▶ EXCERPTED TEXT:

[BEGIN]

The stuff about Reddit dying and Lemmy not working is hopefully just popping off because it's at the front of our minds. Most of us are brand new here, most of us came from Reddit, and every new bit of drama (landed gentry, etc.) has a weird personal element associated. Fingers crossed that the dust settles.
And I don't really even understand what people mean when they say Lemmy "won't work." What is that even supposed to mean? I'm typing to you lot right now. I've been making [kinda] friends since I arrived. I'm learning a new way to engage with online communities. Feels like it's working to me.
I'm sure what they really mean is that Lemmy won't replace Reddit. So? The intense desire to brute force Lemmy, Kbin, Tildes, Squabbles, etc. into Reddit #2 makes me feel tired.
The internet is big, and it can have more than one website on it. What is the urgency to replicate Reddit here or anywhere else? Folks are talking about this whole thing like it's some competition that somebody needs to win, which I cannot relate to at all.

[END]

Reproduce verbatim the stretch of the post about Lemmy and Reddit from "The stuff about" through "working to me.".

▶ SUPPLIED DATA:
[BEGIN]

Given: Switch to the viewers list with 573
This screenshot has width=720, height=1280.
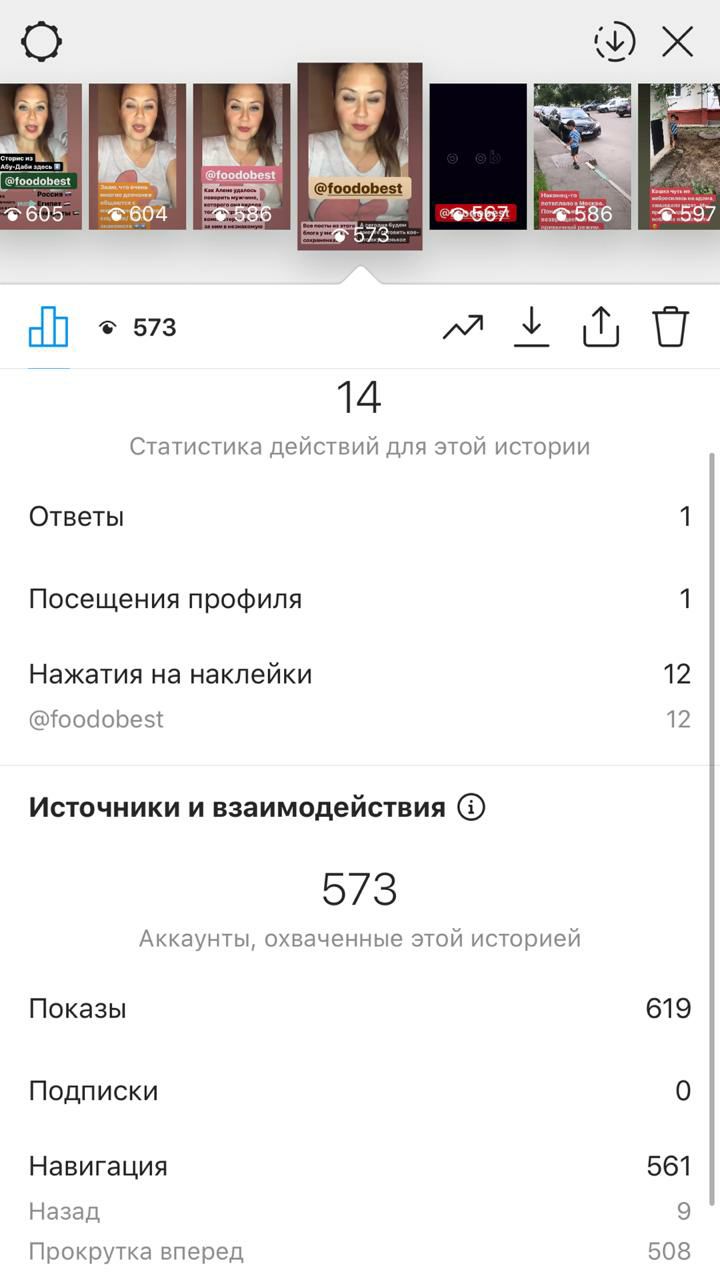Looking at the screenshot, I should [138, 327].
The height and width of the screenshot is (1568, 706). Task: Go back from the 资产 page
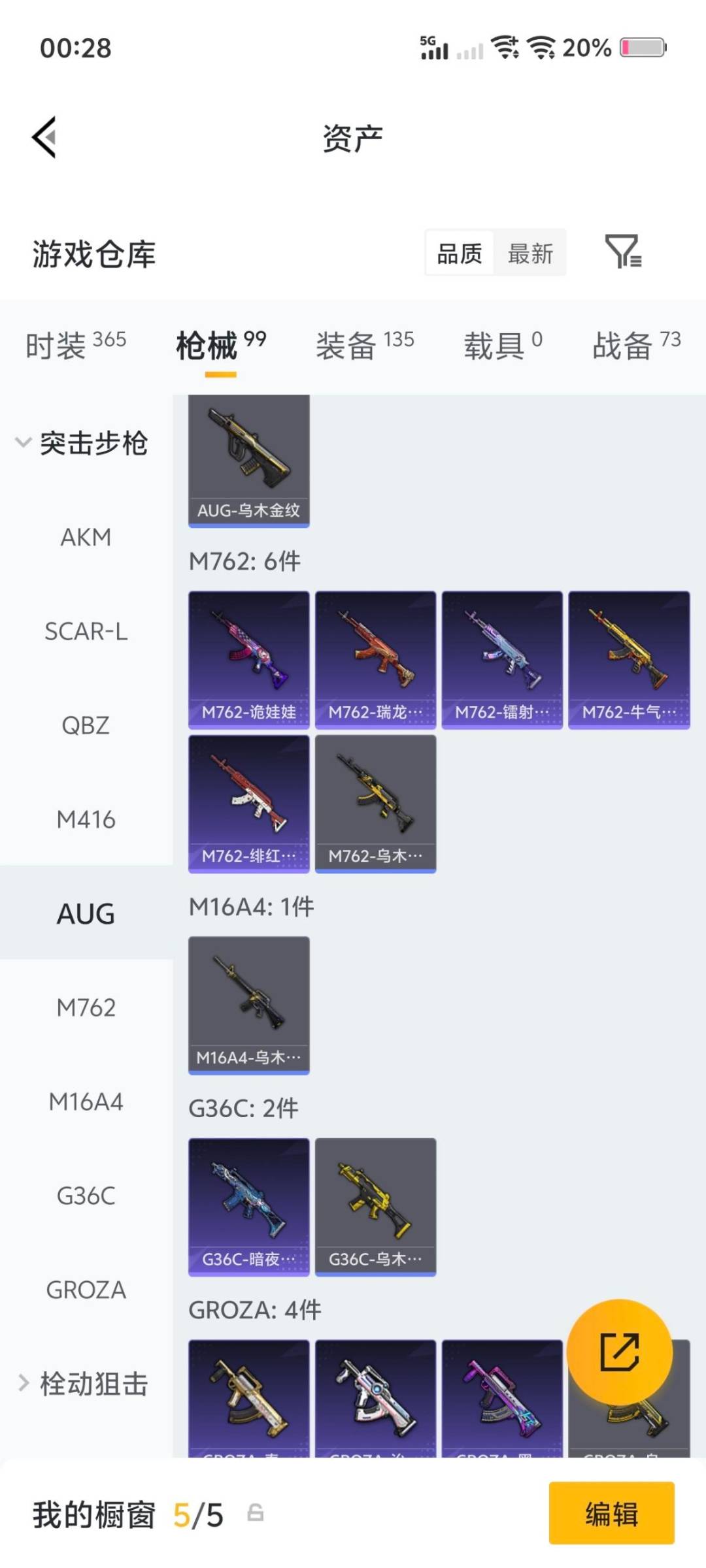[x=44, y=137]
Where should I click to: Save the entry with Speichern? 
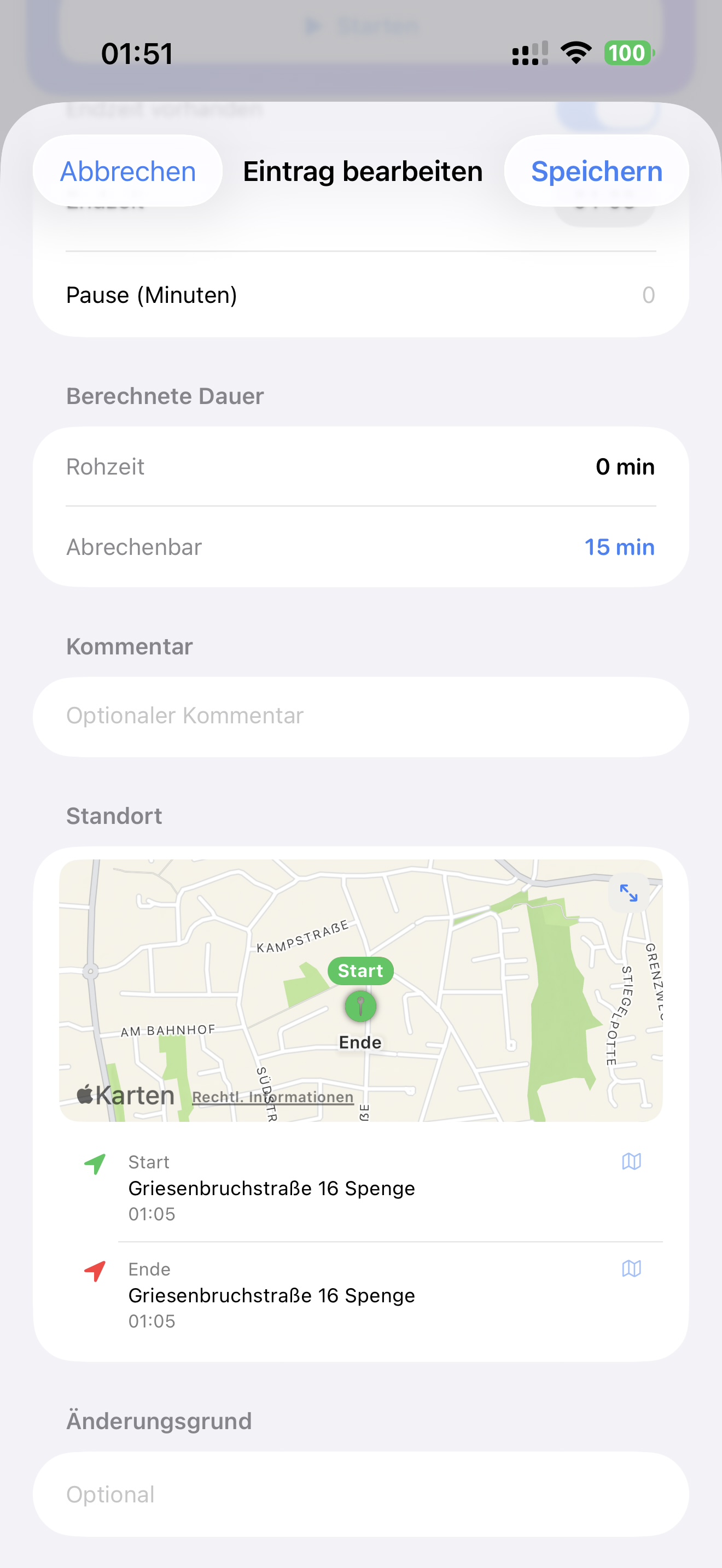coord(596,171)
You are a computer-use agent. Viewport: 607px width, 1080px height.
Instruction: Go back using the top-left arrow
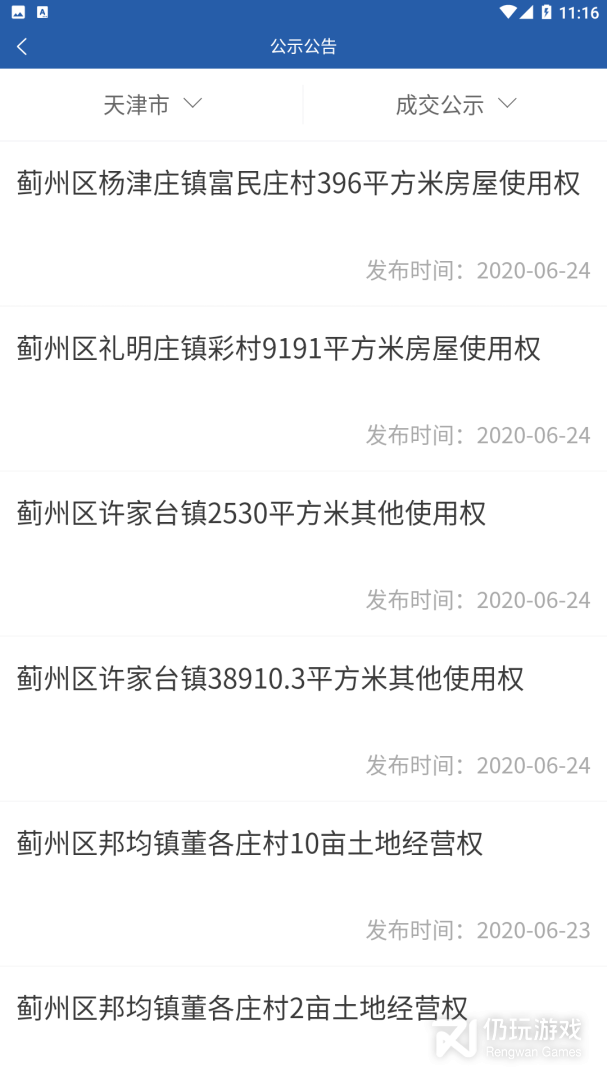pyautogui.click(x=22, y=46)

[END]
[BEGIN]

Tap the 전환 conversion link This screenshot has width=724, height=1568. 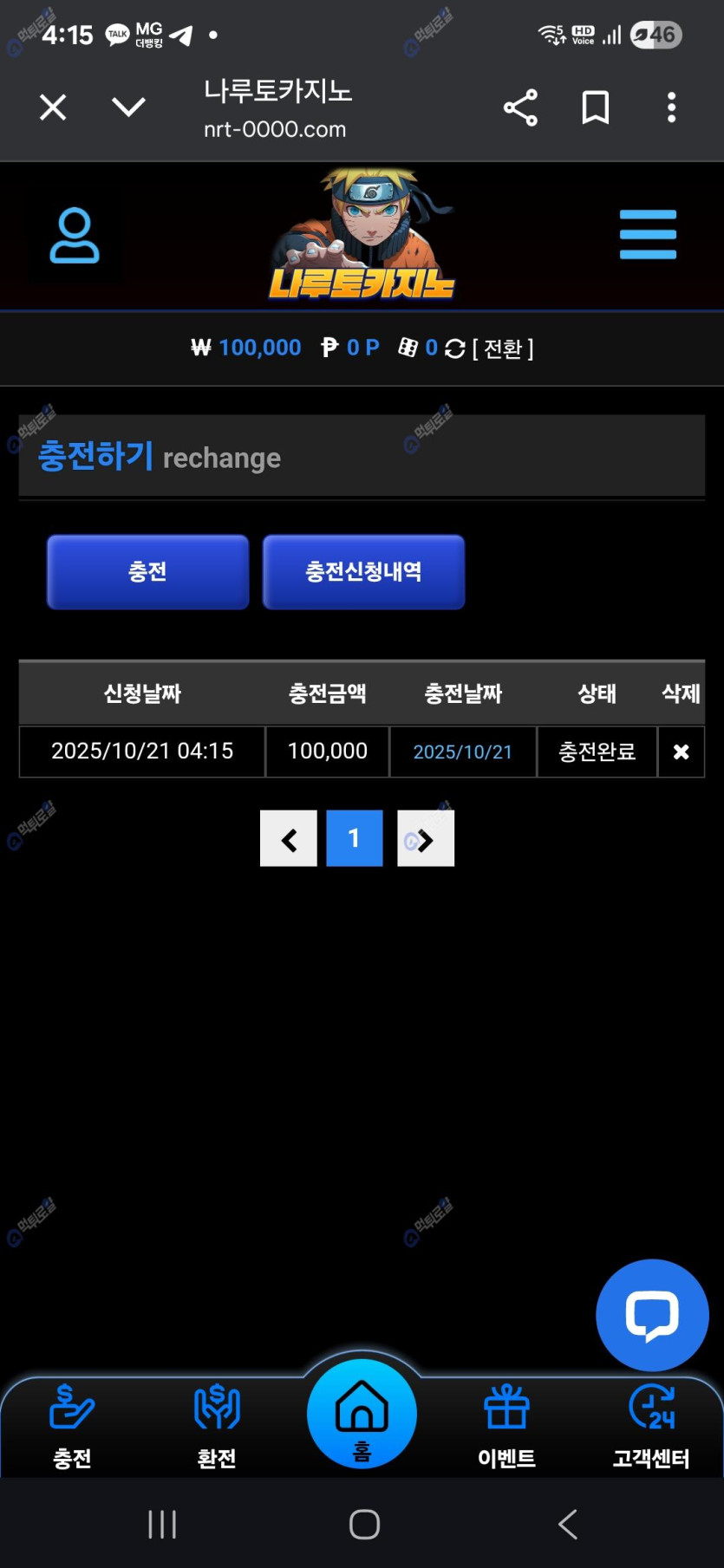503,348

[END]

▶ OUTPUT FOR THIS TASK:
The stuff about Reddit dying and Lemmy not working is hopefully just popping off because it's at the front of our minds. Most of us are brand new here, most of us came from Reddit, and every new bit of drama (landed gentry, etc.) has a weird personal element associated. Fingers crossed that the dust settles.
And I don't really even understand what people mean when they say Lemmy "won't work." What is that even supposed to mean? I'm typing to you lot right now. I've been making [kinda] friends since I arrived. I'm learning a new way to engage with online communities. Feels like it's working to me.